“You have a little girl?” he asked innocently, tilting his head, that information already part of his dossier.
Harmony laughed again as she nodded. “Yes, she just turned four, but some days I feel like it’s four going on forty with some of the things that come out of her mouth.”
“Maybe tomorrow then,” he suggested, keeping his deep voice friendly and inviting. “I’d love to pick the mind of a native about the town. I’m thinking of opening a business in the area and wouldn’t mind knowing who the good realtors and so on are in the area,” he offered, telling a half-truth. He did fully intend on starting his own business once he retired from the DEA, although he hadn’t given much thought to where it would be. Paradise was as good a place to start looking as anywhere else at the moment, though. It wasn’t like he was going anywhere until the job was done. And he did enjoy the scenery, he admitted silently as he watched Harmony tuck a strand of her shoulder length ash blonde hair behind her small ear.
“Oh. What business are you in?” she inquired curiously.
“Security,” he fibbed, the untruth rolling smoothly off his tongue. Not a complete lie, but not the truth either. Besides, being an excellent liar was practically a job requirement for an undercover agent, and he was an excellent agent.
“That’s… interesting,” she murmured, a tiny frown line appearing between her eyebrows. She got distracted at that point as raised voices at the front of the bar had drawn their attention.

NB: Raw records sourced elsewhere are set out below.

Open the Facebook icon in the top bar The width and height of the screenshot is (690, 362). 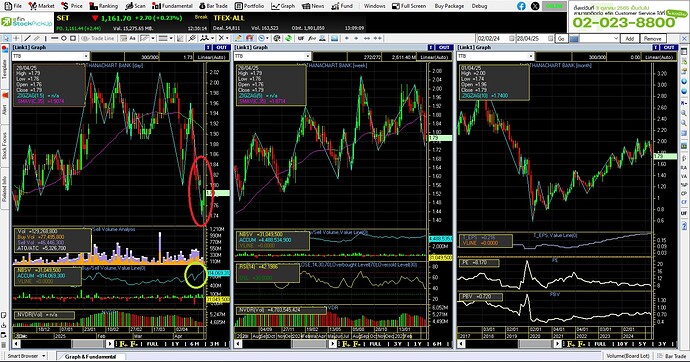click(521, 6)
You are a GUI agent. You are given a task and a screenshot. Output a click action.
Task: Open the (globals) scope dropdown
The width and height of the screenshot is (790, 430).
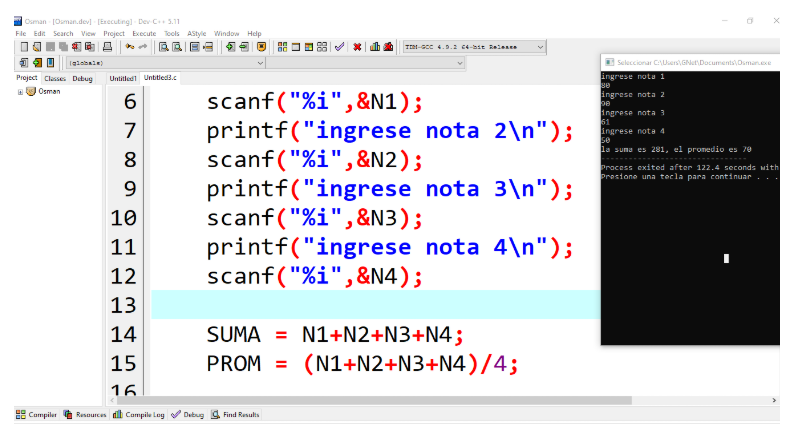click(261, 63)
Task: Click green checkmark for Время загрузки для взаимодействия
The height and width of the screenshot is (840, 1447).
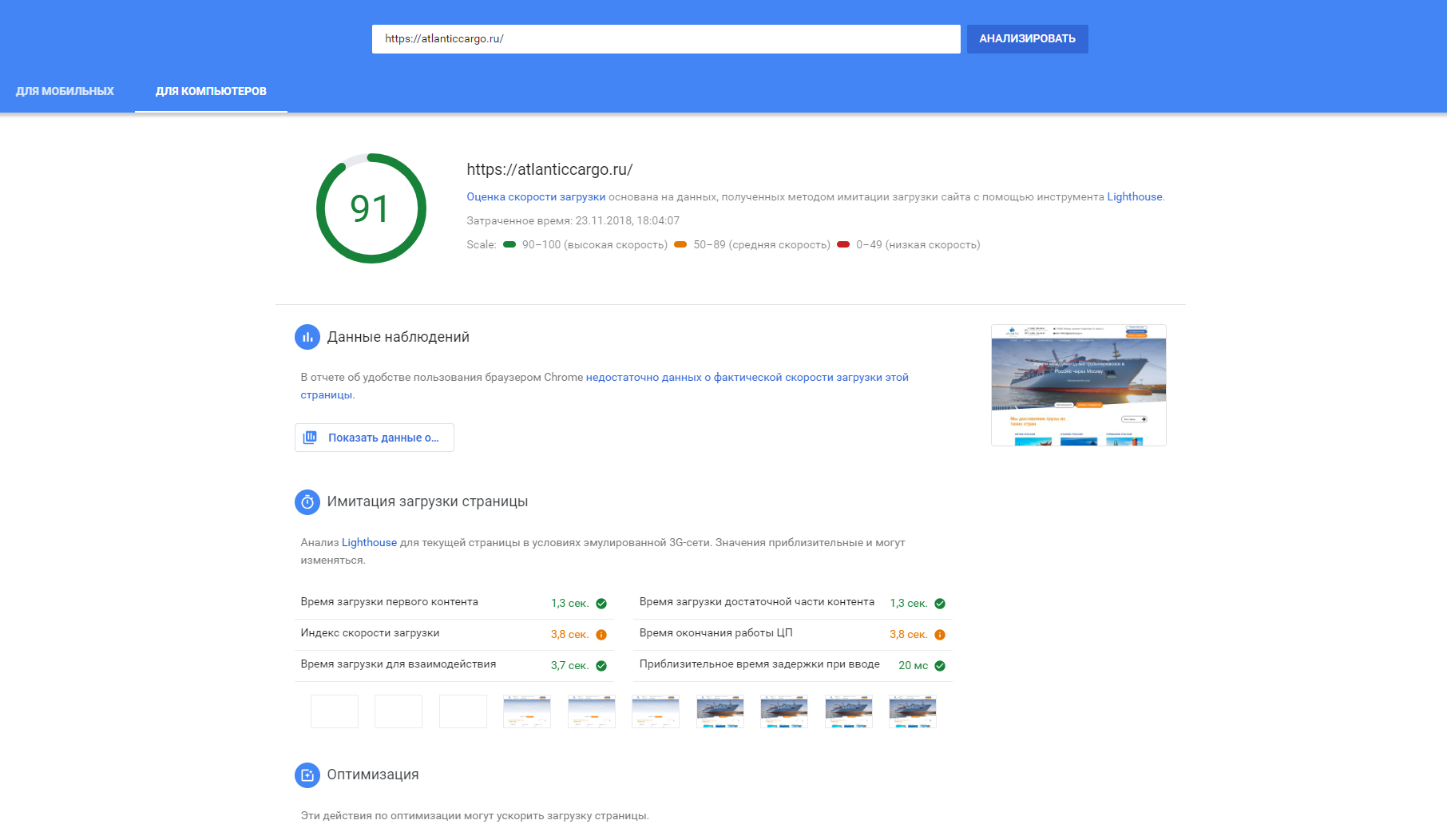Action: coord(601,666)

“I’m telling you, it’s unconstitutional!” Patience McKinnon yelled from behind the bar as she waved what looked like a yellow ticket underneath some poor guy’s nose. “I pay my taxes, and as such, MY money helped pay for those city streets. Nobody should be double-charged like that, Abel Turner!”
“And I’m telling YOU,” the man in a well-fit business suit shouted back at her, “You have no CASE!” He illustrated his bellowed remark by holding his expensive looking leather briefcase above his head and shaking it.
“Oh, crap,” Harmony murmured, her eyes widening on the pair of combatants as Patience loudly threatened to come over the bar. “I promised Honor no bloodshed today. Swore on a Bible and everything,” she almost whimpered, biting her lower lip as Patience’s hands both slammed down on the bar and rattled two unsuspecting diner’s glasses.
“This happen a lot?” Jacob asked with an amused nod toward a furious Patience and the sneering man standing opposite her.
“Oh, once a week or so. Tensions have been escalatin’ between the two for a few months now,” Harmony explained, watching the two enemies as they seemed to pause and size each other up. “Last week, a bar stool, a serving tray and a perfectly innocent blackberry cobbler were casualties of their ongoing war. I better go break them up before somebody loses more than their dessert today.”
Jacob couldn’t help his chuckle as he heard Patience goad the man in front of her with, “Yeah, well, if you weren’t such a lousy lawyer, Abel, you’d find a way to MAKE a case for me!”
“Yeah, I think you better go intercede,” he agreed with Harmony quickly when he saw Patience reach for an empty glass pitcher with a malicious gleam in her eye.
Nodding, Harmony flashed him a quick smile. “I have appointments until 10 tomorrow and work from 11 until 3. If you want, I can get Honor to pick up my little girl, Heaven, from daycare tomorrow and help you tomorrow afternoon.”
“It’s a date.” His grin quickly fell away as her face paled at his statement.
“No, it’s not,” she returned quickly with a stiff shake of her head. “I don’t date.”
“You don’t? Ever?”
“I don’t. Ever.” Her statement was both insistent and emphatic.
Damn, she was serious, he thought to himself as he listened to that grave little voice of hers. It was becoming real clear that the ex-husband he’d read about in her file had done a serious number on her.
“Okay, then,” he said carefully. “Not a date. How about a friendly afternoon snack between two new friends?” he amended calmly, watching as she swallowed hard.
“Okay, that would work,” she relented, almost reluctantly. Then, she tried to smile at him, but it was half-hearted at best. “Sorry. I just didn’t want you to get the wrong idea. It’s not you, Jake. You seem like a nice guy. It’s most definitely me.”
“I sense there’s a story here that you’re not quite ready to share with me,” he surmised astutely, keeping his gaze steady as he met her eyes.